SPIFFE stands for the Secure Production Identity Framework For Everyone. The project aims to define a framework and standards for identifying and securing communications between app services.
According to its GitHub page, SPIFFE includes
- SPIFFE IDs implemented as Uniform Resource Identifiers. This defines how services services identify themselves to one another
- SPIFFE Verifiable Identity Document (SVIDs), which is a standard for encoding SPIFFE IDs in a cryptographically-verifiable document
- The Workload API, which is an API specification for issuing and/or retrieving SVIDs.
The project also has a reference implementation called the SPIFFE Runtime Environment (SPIRE), which forms node and workload attestation, implements a signing framework, provides an API for registering nodes and workloads, and provides and manages the rotation of keys and certs for mutual authentication and encryption.
The project is currently hosted by the Cloud Native Computing Foundation as an incubation-level project.

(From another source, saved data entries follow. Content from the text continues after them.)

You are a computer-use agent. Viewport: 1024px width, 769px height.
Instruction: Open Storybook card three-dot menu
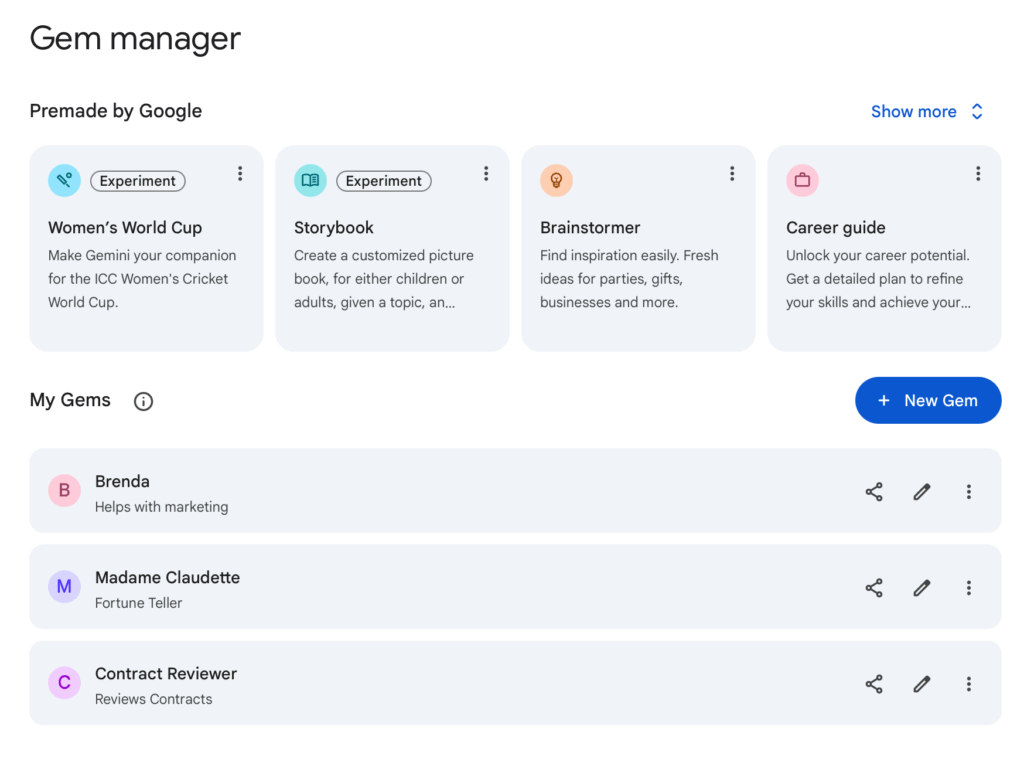click(486, 174)
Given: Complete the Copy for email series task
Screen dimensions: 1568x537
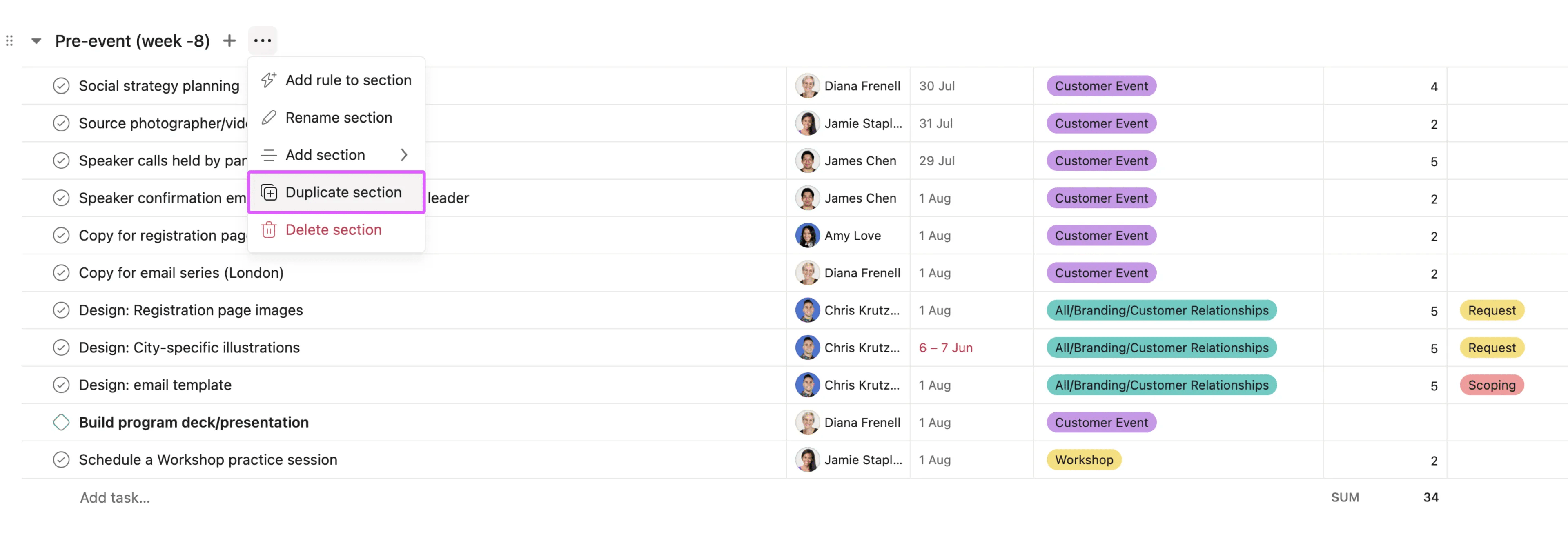Looking at the screenshot, I should tap(61, 273).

“The underpinning of zero trust is authenticated identity,” Andrew Harding, SPIRE maintainer and principal software engineer at Hewlett Packard Enterprise, said when the project joined the CNCF. “SPIFFE standardizes how cryptographic, immutable identity is conveyed to a workload. SPIRE leverages SPIFFE to help organizations automatically authenticate and deliver these identities to workloads spanning cloud and on-premise environments. CNCF has long understood the transformational value of these projects to the cloud native ecosystem, and continues to serve as a great home for our growing community.”